Following this observation, we proposed to use a microbial culture producing both diacetyl and EPS in order to entrap the diacetyl inside the EPS net. In this article, we present the results obtained on low-fat brioches prepared with bacterial cultures producing diacetyl, EPS or a mixture of these two compounds. Thus, the aim of the study was to develop a bacterial culture which could be used to substitute a part of the butter contained in a brioche without affecting its sensory characteristics. Instrumental and sensory analyses of textural and aromatic characteristics were carried out on these low-fat brioches. The correlation between sensory and instrumental results is also discussed.

Materials and methods

Bacterial strains
One Lactococcus lactis subsp. lactis biovar. diacetylactis strain – designated hereafter as F2.3 – and one Leuconostoc mesenteroïdes strain – named P35 – were used. The F2.3 strain was a diacetyl producing biovariant isolated from a goat whey (Loire, France). The P35 strain which was able to produce significant quantities of EPS was isolated from a raw milk goat cheese (Ardèche, France). These two wild strains were phenotypically characterized and identified by 16S rRNA gene sequence analysis. The growth parameters of these two strains were the same in co- and mono-culture. The strains were kept frozen at -80°C in a mixture of culture medium (M17 broth, Biokar, Beauvais, France) and 30% glycerol (Sigma-Aldrich, St-Quentin Fallavier, France).

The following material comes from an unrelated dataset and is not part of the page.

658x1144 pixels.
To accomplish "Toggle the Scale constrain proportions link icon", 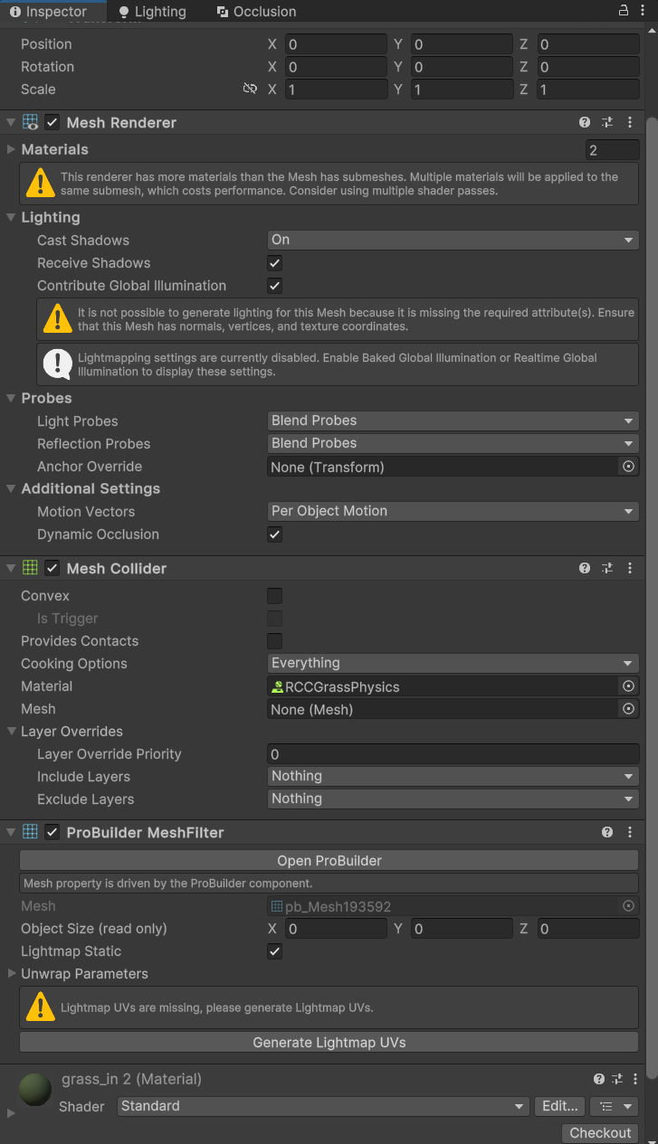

Lactococcus and Leuconostoc growth conditions, pH analysis, diacetyl and EPS production
The basic culture medium was a reconstituted whey solution (10%, w/v, Eurosérum, St Martin Belle Roche, France), prepared and aliquoted in 1L flasks, but only 500mL of broth was added to each flask). By filling the flasks to only half their capacity, we sought to optimize to optimize the surface-on-volume ratio, and thus to maximize the oxygenation rate thereafter. This solution was sterilized at 110°C for 10 min.

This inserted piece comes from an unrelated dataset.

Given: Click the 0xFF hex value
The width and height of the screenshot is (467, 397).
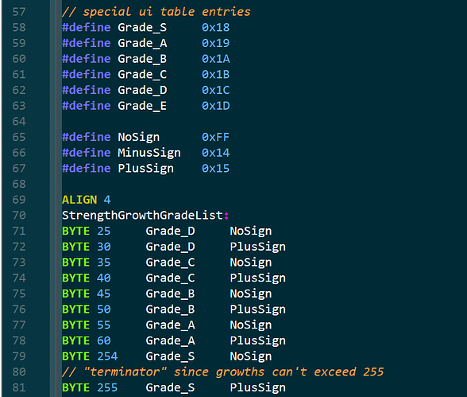Looking at the screenshot, I should tap(216, 137).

Three flasks were seeded either with one of the two strains presented above or with a mix of the two bacteria. The initial levels were standardized at 6 log(cfu).mL-1 for each strain (in mono- and co-culture) in order to obtain respectively an aromatic (dairy.diacetyl), a textured (dairy.EPS) or an aromatic and textured (dairy.EPS+diacetyl) fermented mixture (Figure 1). 

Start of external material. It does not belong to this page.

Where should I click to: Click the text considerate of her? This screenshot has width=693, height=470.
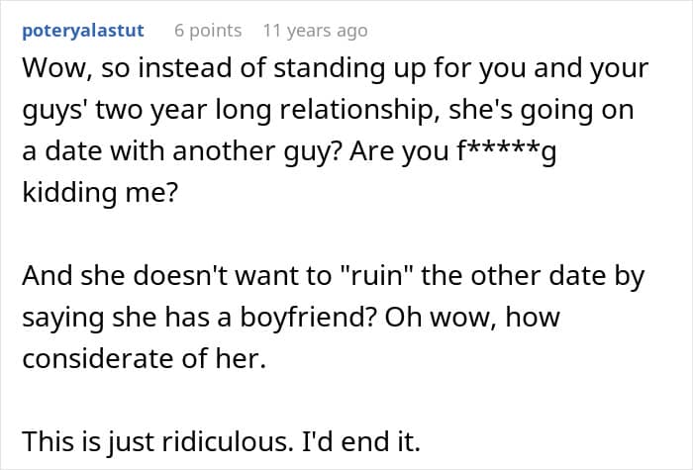coord(145,358)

Fig. 1. Monitoring of the pre-fermentation, sucrose and citrate fermentation steps for EPS and diacetyl production by respectively EPS positive Leuconostoc strain (P35) and citrate positive Lactococcus strain (F2.3). The actions written in boxes were those performed to guide the fermentation process
Legend: pH  – –  , temperature (°C) …. , level of Lactococcus (log(cfu)/mL) -, Apparent viscosity (EPS)  – . – and diacetyl evaluation   —.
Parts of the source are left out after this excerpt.